Presentazione dell’Innominato
Il passo è uno snodo narrativo introdotto da una metalessi, un’intrusione del narratore in prima persona (Abbiam detto). La narrazione torna al momento in cui don Rodrigo, nel capitolo precedente, si è deciso a rivolgersi ad un uomo molto potente e terribile. La consueta analessi di presentazione al nuovo personaggio questa volta è preceduta da una metalessi metanarrativa, che mette in luce il processo creativo di chi voglia scrivere un romanzo storico e deve perciò fornire notizie storicamente vere, ricavandole da fonti storiche. Il vero storico, infatti, ha valore morale, perché educa al giusto comportamento e, pertanto, il lettore deve essere certo che quanto si racconta, per quanto incredibile, sia vero e storicamente accertato.
Tuttavia queste fonti non danno notizie certe del misterioso nobile: certamente Manzoni conosceva il nome del personaggio, Francesco Bernardino Visconti, feudatario del bergamasco, appartenente a quella famiglia Visconti che aveva governato a lungo Milano ed era stata tra le famiglie più illustri d’Europa.
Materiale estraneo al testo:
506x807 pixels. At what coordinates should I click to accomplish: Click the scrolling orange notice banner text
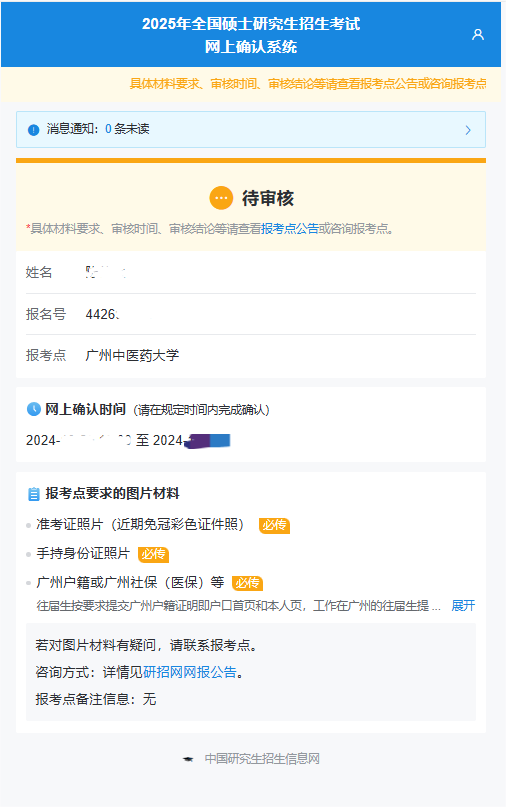tap(308, 84)
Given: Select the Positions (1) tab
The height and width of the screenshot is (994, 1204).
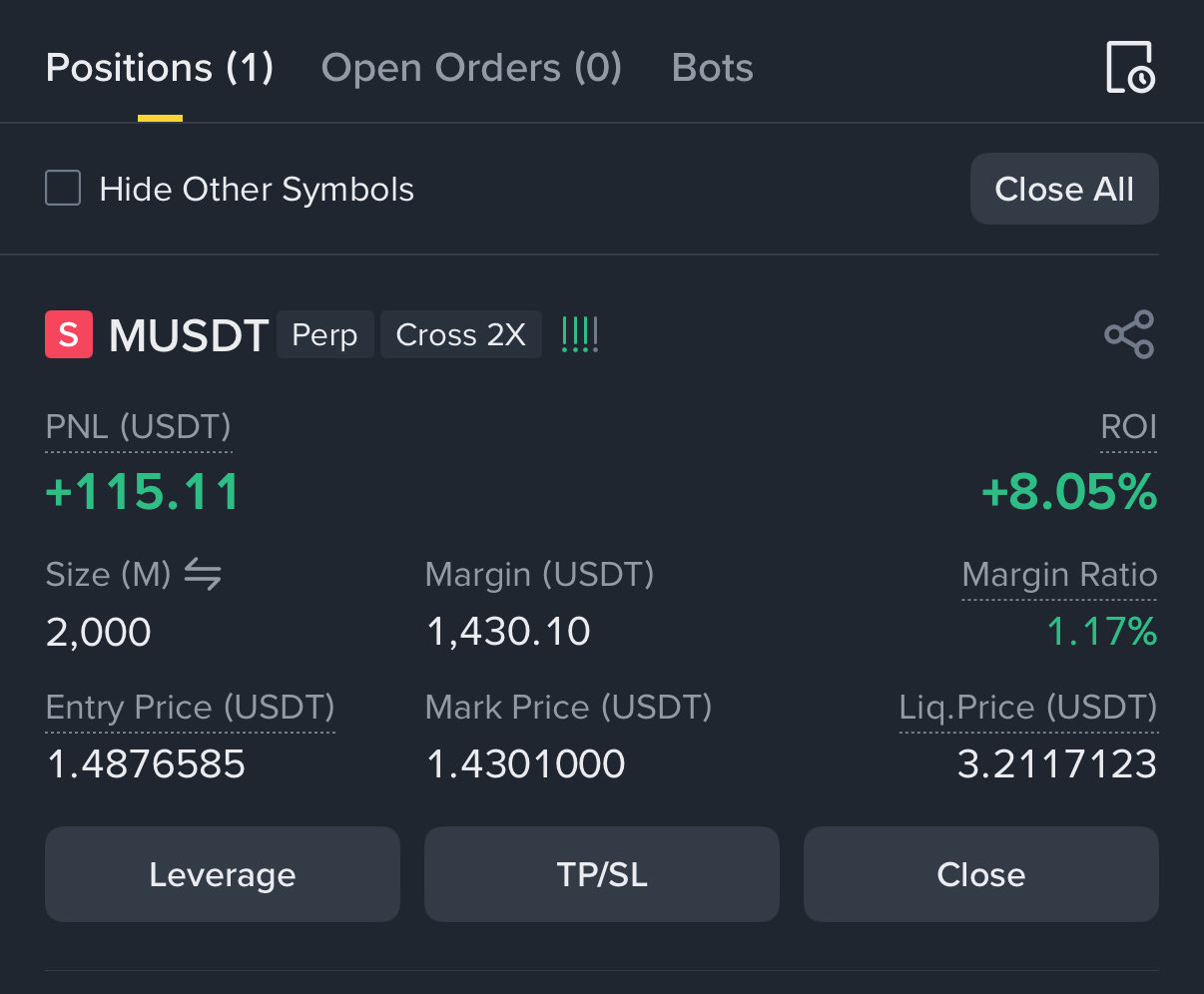Looking at the screenshot, I should [x=160, y=68].
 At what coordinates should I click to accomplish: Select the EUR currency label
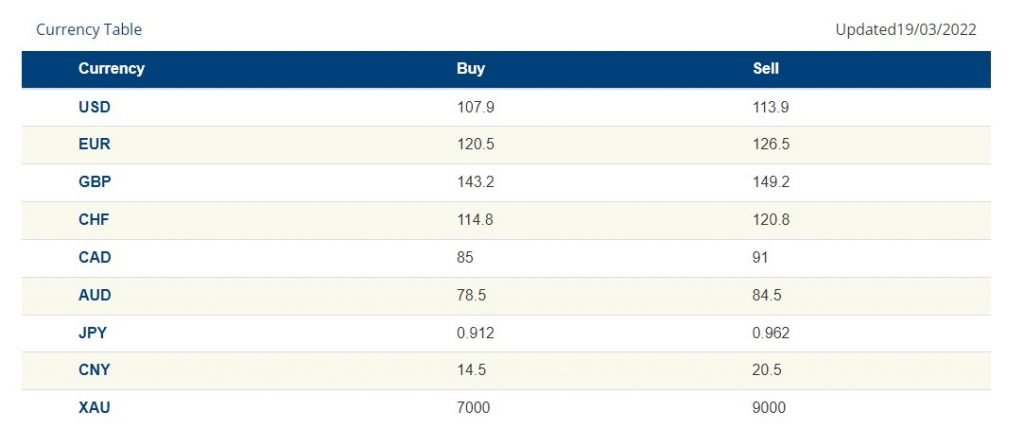(x=94, y=144)
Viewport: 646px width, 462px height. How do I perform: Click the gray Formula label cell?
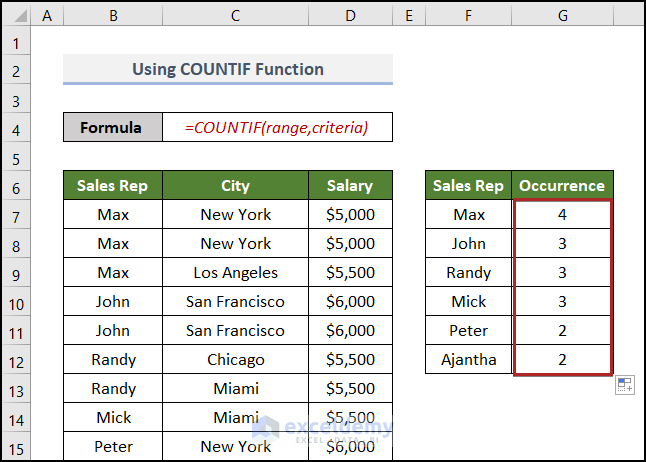112,128
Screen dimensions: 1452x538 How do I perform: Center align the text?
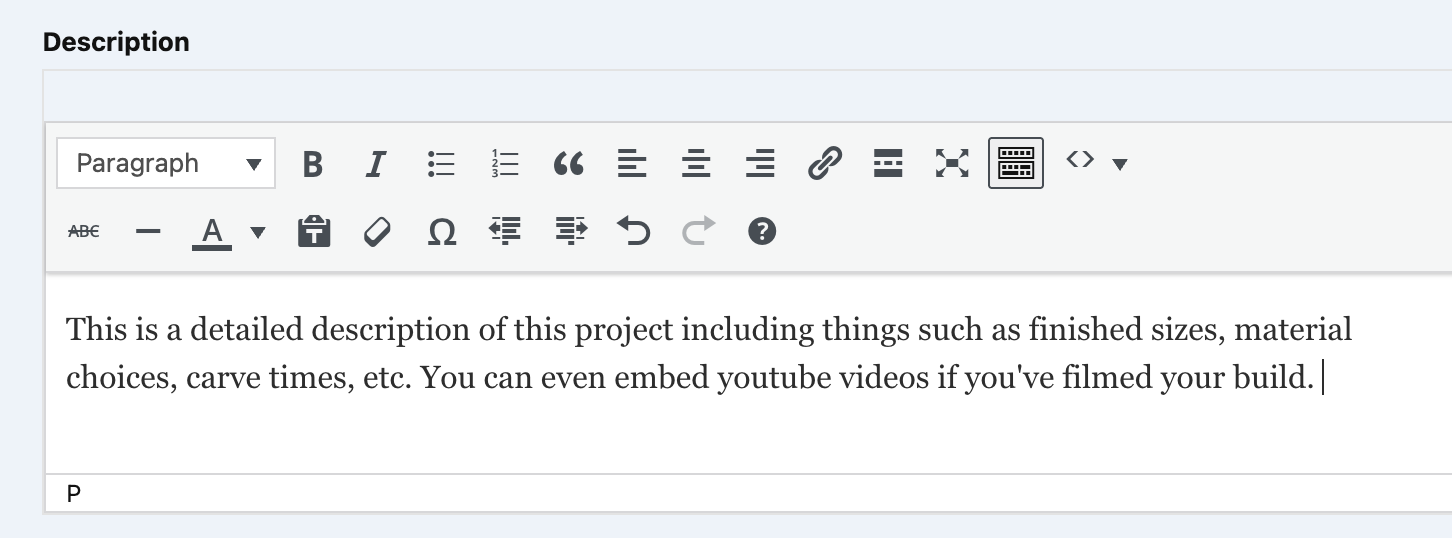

Francesco Bernardino aveva condotto una vita di crimini, era stato bandito dal governatore Fuentes, ma nella vecchiaia, in seguito all’incontro con il cardinale Federico Borromeo, si era pentito e aveva cambiato vita. Tuttavia, nel periodo del suo esilio, non abbandonò i suoi affari, anzi chi prima e chi dopo, tutti i tiranni,prima o dopo, dovettero scegliere se guadagnarsi la sua amicizia o inimicizia.
L’Innominato e don Rodrigo
Com’è accaduto per don Rodrigo, anche l’Innominato è presentato attraverso lo spazio in cui vive, usato come specchio del personaggio. Già i termini palazzotto e castellaccio sono emblematici della differenza sostanziale dei rispettivi proprietari: il palazzotto, con suffisso diminutivo spregiativo, dà l’idea della sede di un potere fatto di soprusi meschini, sulla povera gente di campagna; in castellaccio, invece, il suffisso peggiorativo accresce l’idea del castello come sede terribile di un potere tirannico assoluto.
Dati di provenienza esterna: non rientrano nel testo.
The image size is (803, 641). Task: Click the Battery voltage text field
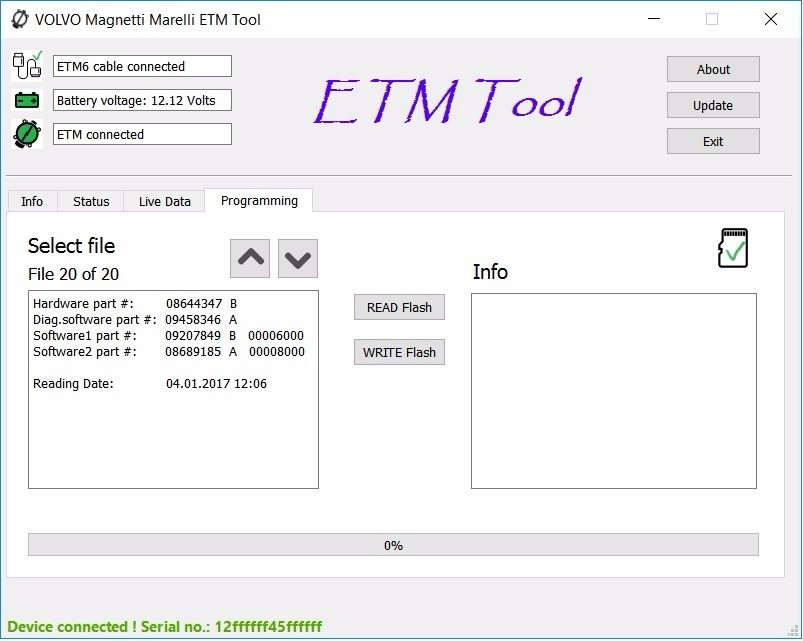141,99
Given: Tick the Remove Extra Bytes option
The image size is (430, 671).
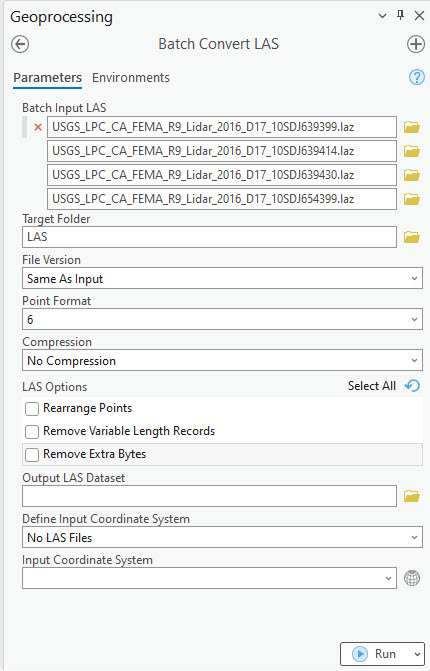Looking at the screenshot, I should [x=32, y=455].
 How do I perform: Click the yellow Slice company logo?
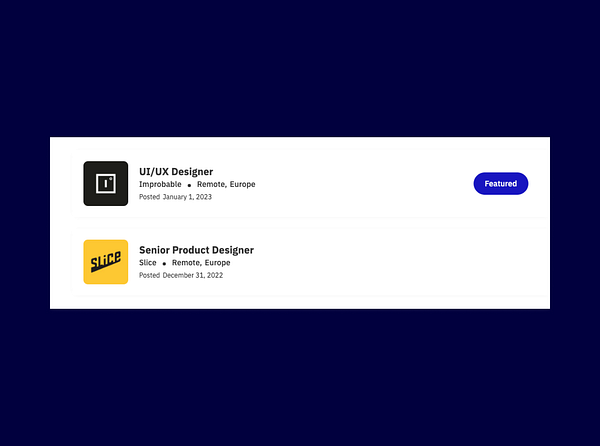click(106, 262)
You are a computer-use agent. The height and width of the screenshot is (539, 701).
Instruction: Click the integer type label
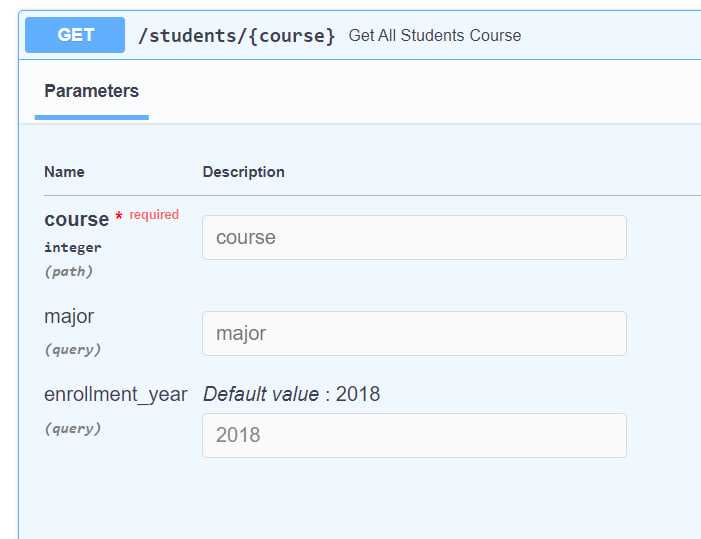[x=72, y=247]
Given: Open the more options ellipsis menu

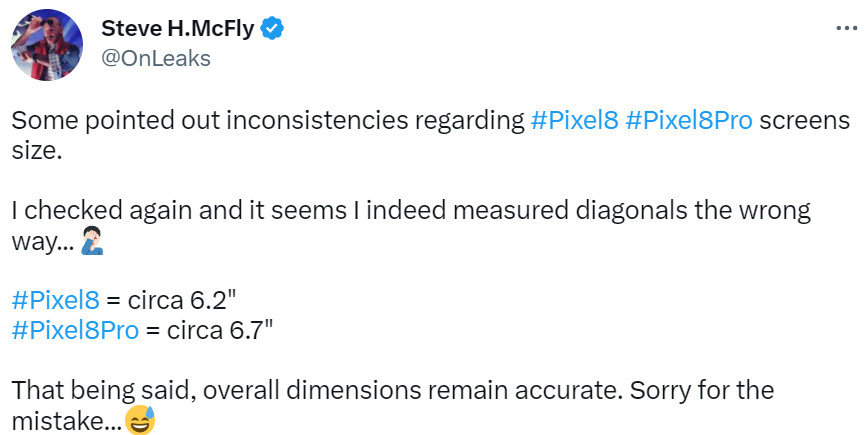Looking at the screenshot, I should tap(845, 28).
Le dimore stabiliscono anche il modo diverso di essere tiranno. Don Rodrigo è un tiranno che ama le comodità e perciò non vuole scontrarsi apertamente né con gli altri né con la legge; il suo potere non è fondato sulla forza individuale, ma sulle alleanze e sull’intera classe cui appartiene. L’Innominato, invece, è uno che agisce, che ama trasgredire le leggi, che in città si scontra con gli altri per essere temuto da tutti e per ottenere un potere assoluto fine a sé stesso, senza cercare alcun alleato, ma permettendosi di sfidare anche i poteri che dovrebbero essere più forti del suo. Dal confronto con il mediocre don Rodrigo, la figura isolata dell’Innominato risulta ingigantita ed eroica, come quella di un vero principe del male.